Historic church in Oklahoma, United States

Mount Zion Baptist Church is a historically significant church in the Greenwood District of Tulsa, Oklahoma. It was listed on the National Register of Historic Places on September 5, 2008. The original building was burned during the Tulsa race massacre on June 1, 1921. According to the Tulsa Preservation Commission, "... Mount Zion Baptist Church remains a testimony to the perseverance and tenacity of its congregants and the black community in Greenwood." The church building was rebuilt in 1952 on its original site.

==History==

===Genesis===
In 1909, a religious study group led by Reverend Sandy Lyons organized the Second Baptist Church in a school in the 300 block of North Hartford in Tulsa. The group soon renamed their church as Mount Zion Baptist Church, bought a lot at 419 North Elgin and began planning to raise money for a permanent church building. Reverend R. A. Whitaker became pastor in 1914. About this time, the landlord of their rented building told the congregation that it was no longer available to them and gave them three days to move. The congregation moved to temporary quarters in a former dance hall on North Greenwood Avenue.

Reverend Whitaker led a campaign that raised $42,000 toward a permanent facility, far short of the estimated cost of $92,000. A local Jewish contractor offered an unsecured loan of $50,000. This enabled construction to begin in 1916. Completion took five years, and the first service was held in the new building on April 4, 1921.

===Destruction===

The Tulsa Race Massacre broke out on the night of May 31 - June 1, 1921. The new Mount Zion Baptist Church was deliberately burned by a mob of white men, who had heard a rumor that blacks were using the building to store rifles that had been brought there in caskets. No evidence of such storage ever surfaced. However, it was true that some armed blacks used the structure as a vantage point for firing on rioters that were attacking nearby houses. The whites could not dislodge the blacks until some local guardsmen brought up a truck with a machine gun and opened fire. This more powerful weaponry began knocking bricks out of the building, and it was soon in flames.

The building was a total loss. Furthermore, the insurance policy contained an escape clause that eliminated coverage for damages due to riot or rebellion. Additionally, as noted above, the congregation was already in debt for $50,000. The church had no choice but to declare bankruptcy. This action allowed the church to continue as an organization. Reverend Whitaker resigned because of ill health. A series of interim pastors followed before a Reverend Hamilton took over in 1928. The congregation soon split over the issue of whether to repay the $50,000 debt. Hamilton, and those who agreed with him, believed this was not a legal obligation because it was a loan in good faith and unsecured by any physical assets. Opponents contended that the loan should be repaid. Hamilton and his supporters resigned to form a new church, known as New Hope Baptist Church. The opposition remained as members of Mount Zion and began trying to repay the loan.

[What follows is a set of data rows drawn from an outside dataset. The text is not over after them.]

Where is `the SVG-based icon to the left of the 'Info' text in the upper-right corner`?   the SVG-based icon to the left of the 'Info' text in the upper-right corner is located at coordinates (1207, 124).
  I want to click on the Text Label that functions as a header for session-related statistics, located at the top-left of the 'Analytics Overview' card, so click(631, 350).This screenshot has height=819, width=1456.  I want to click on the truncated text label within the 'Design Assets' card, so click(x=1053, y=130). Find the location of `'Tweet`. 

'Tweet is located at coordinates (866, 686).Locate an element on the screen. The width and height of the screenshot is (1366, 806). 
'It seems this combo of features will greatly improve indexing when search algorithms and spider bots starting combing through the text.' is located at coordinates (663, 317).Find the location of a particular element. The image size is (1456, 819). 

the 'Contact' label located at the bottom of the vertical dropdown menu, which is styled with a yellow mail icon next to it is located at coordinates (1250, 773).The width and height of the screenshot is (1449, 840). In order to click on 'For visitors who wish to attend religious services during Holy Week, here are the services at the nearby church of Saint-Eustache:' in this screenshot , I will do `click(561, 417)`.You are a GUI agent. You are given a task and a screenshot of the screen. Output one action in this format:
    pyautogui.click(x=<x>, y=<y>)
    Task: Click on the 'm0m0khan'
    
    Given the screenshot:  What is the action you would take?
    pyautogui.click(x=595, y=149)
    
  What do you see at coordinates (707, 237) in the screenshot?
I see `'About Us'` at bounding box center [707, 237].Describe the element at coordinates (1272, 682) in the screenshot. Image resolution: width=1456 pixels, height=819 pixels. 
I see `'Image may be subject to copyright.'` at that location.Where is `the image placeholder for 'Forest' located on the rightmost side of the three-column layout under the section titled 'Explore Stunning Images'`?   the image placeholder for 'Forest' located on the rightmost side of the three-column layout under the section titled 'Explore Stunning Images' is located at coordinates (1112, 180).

===Recovery and rebuilding===
Reverend J. H. Dotson became pastor in 1937. He brought in new members and raised $3,000 toward debt repayment within six months. He continued a vigorous fundraising campaign. The result was the full repayment of the old mortgage on November 23, 1942. Dotson then began raising funds to build a new building on the site.

Reverend Dotson closely supervised the construction of the new church building, which was designed by W. S. and J. C. Latimer. The Latimers were brothers, trained architects and members of Mount Zion. The new church building was dedicated in November 1952, twenty-five years after Reverend Dotson's arrival. At Dotson's request, the church called Reverend Calvin G. McCutchen as assistant pastor. McCutchen succeeded Dotson as pastor in 1957 and served until his retirement in 2007.